[YOUR OBJECTIVE]: Lines holding the word "Delete" are the ones to copy from the data below.

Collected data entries
★ ★ ★ ★ ★
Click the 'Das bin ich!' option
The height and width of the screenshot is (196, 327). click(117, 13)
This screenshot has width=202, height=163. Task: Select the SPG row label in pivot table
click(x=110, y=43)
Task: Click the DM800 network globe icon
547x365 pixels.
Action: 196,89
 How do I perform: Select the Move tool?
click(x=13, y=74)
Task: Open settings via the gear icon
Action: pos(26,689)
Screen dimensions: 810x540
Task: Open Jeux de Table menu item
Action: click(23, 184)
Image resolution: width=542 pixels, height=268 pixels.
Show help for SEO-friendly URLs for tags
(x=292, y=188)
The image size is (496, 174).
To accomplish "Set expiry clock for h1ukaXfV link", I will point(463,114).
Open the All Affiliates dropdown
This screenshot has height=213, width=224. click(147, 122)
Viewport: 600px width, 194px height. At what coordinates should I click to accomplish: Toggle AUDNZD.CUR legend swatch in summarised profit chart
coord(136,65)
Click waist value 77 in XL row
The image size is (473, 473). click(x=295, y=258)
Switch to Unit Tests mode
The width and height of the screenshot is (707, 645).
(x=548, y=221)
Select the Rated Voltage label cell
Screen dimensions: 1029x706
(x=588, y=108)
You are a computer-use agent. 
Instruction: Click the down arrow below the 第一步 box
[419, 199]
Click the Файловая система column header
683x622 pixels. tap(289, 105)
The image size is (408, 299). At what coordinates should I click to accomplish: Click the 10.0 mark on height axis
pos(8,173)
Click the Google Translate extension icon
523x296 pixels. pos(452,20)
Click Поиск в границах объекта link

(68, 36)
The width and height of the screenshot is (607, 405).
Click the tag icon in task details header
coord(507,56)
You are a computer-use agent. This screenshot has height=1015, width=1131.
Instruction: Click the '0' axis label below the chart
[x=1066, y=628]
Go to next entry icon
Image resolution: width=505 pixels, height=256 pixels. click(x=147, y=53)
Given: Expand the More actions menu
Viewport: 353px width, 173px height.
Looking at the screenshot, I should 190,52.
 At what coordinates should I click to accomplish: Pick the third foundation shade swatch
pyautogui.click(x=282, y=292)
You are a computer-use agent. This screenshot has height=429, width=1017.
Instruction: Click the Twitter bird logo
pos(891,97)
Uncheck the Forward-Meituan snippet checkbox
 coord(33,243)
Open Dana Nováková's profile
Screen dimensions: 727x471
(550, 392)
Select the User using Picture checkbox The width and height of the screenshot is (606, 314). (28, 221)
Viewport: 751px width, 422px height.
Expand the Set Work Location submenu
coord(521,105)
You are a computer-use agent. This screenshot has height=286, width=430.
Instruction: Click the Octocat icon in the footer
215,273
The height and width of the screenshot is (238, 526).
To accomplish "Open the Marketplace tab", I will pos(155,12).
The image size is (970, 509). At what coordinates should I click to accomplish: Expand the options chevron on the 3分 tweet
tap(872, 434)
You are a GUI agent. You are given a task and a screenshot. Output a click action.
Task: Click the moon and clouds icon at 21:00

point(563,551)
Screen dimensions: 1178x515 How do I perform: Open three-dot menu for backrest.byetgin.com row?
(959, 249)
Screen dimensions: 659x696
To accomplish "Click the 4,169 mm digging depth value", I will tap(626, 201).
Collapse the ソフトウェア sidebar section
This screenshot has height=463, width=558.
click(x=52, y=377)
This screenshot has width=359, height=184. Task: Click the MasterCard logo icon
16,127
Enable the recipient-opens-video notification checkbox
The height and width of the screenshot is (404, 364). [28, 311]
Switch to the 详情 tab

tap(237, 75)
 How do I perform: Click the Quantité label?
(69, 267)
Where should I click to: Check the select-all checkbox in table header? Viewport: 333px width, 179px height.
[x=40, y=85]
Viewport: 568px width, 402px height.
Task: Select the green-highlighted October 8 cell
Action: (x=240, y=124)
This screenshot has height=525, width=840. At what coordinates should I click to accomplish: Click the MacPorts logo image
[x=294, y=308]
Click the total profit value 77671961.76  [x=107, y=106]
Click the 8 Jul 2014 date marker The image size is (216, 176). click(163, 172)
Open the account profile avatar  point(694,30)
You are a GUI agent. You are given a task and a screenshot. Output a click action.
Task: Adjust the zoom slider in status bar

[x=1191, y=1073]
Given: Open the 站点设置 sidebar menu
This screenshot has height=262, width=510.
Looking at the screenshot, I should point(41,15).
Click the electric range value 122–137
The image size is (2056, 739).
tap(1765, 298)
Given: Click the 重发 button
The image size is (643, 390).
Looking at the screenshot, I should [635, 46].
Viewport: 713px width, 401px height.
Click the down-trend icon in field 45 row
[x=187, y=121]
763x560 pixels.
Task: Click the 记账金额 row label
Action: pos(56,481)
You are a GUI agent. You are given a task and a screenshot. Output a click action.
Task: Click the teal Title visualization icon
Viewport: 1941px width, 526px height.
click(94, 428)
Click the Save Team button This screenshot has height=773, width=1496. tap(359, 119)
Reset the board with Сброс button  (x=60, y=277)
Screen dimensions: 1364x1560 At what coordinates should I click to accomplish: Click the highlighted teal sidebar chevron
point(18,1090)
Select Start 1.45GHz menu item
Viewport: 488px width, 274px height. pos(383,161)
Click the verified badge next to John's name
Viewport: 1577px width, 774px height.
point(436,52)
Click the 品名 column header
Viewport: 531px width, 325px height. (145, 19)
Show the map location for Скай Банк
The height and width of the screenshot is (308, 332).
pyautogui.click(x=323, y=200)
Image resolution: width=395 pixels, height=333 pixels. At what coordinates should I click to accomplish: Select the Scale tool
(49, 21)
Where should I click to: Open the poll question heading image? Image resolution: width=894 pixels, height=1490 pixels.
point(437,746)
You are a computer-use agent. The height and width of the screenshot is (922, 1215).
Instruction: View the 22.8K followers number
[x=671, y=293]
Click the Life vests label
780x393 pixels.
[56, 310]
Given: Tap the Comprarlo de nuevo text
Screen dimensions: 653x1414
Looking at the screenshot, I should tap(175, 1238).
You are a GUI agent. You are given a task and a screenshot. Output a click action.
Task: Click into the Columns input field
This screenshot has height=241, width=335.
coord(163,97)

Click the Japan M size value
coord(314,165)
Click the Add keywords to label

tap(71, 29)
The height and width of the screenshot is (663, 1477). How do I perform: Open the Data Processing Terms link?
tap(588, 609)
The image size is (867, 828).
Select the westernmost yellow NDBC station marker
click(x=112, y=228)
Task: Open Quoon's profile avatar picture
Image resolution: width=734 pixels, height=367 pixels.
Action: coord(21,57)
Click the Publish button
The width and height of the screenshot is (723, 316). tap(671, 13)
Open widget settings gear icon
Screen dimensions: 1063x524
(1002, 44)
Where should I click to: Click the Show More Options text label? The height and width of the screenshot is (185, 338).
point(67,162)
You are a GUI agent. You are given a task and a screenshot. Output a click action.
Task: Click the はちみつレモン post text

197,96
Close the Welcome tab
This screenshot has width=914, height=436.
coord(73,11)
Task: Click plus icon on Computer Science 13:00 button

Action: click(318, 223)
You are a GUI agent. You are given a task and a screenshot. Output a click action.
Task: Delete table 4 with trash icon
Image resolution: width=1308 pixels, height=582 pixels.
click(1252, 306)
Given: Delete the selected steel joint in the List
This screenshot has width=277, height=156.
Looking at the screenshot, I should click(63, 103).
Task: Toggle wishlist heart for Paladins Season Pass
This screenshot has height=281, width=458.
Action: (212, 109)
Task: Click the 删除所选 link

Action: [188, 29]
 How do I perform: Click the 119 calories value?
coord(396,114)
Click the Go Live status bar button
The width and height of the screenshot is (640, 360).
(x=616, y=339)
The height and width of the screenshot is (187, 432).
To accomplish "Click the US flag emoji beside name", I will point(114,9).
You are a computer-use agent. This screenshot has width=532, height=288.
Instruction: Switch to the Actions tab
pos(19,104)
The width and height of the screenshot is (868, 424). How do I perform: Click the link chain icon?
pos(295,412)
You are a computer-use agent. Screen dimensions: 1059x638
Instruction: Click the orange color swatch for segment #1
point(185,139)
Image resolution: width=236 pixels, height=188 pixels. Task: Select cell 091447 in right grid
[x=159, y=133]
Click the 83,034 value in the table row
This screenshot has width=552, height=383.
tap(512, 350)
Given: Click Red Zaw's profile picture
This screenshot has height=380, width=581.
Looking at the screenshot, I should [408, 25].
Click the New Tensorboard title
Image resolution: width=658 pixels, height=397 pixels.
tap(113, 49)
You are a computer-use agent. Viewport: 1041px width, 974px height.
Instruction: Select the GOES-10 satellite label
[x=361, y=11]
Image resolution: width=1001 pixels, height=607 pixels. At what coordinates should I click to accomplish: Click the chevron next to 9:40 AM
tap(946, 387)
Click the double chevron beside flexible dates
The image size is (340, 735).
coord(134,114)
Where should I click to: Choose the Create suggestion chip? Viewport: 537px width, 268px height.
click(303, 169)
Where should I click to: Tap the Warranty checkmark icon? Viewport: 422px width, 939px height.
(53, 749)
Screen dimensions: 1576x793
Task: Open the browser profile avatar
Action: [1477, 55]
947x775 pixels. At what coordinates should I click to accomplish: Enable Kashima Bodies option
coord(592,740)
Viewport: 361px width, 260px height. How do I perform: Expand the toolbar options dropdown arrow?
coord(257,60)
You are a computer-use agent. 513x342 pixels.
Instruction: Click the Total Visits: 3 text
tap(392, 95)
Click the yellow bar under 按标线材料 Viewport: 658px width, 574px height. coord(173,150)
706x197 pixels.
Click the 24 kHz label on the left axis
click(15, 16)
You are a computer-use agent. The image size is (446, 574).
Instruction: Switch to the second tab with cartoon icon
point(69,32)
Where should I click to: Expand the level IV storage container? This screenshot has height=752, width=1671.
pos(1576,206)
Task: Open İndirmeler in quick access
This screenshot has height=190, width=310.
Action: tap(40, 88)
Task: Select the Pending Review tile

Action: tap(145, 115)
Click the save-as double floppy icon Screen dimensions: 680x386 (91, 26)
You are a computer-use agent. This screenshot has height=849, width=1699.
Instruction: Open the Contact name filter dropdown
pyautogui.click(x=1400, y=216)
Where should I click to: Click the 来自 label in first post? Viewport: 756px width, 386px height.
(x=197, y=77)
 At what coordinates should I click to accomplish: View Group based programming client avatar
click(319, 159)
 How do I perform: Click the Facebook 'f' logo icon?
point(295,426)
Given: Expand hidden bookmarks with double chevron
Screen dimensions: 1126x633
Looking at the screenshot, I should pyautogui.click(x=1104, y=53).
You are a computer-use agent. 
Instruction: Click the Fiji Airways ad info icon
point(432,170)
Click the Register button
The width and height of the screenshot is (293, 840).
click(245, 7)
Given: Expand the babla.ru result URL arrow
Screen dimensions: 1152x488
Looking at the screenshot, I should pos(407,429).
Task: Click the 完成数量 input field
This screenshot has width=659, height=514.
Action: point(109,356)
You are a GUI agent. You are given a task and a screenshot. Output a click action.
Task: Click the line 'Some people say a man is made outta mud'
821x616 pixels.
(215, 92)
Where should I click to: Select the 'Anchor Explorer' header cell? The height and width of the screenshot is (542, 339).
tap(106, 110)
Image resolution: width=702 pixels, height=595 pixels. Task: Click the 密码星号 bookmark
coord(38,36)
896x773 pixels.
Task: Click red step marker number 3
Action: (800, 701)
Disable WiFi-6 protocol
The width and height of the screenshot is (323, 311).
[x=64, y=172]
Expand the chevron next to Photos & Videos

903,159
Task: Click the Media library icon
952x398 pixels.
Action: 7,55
★ ★ ★ ★ ★
[SOLUTION TO THE PROBLEM]:
Task: Delete table 4 with trash icon
Given: Delete the selected steel joint in the List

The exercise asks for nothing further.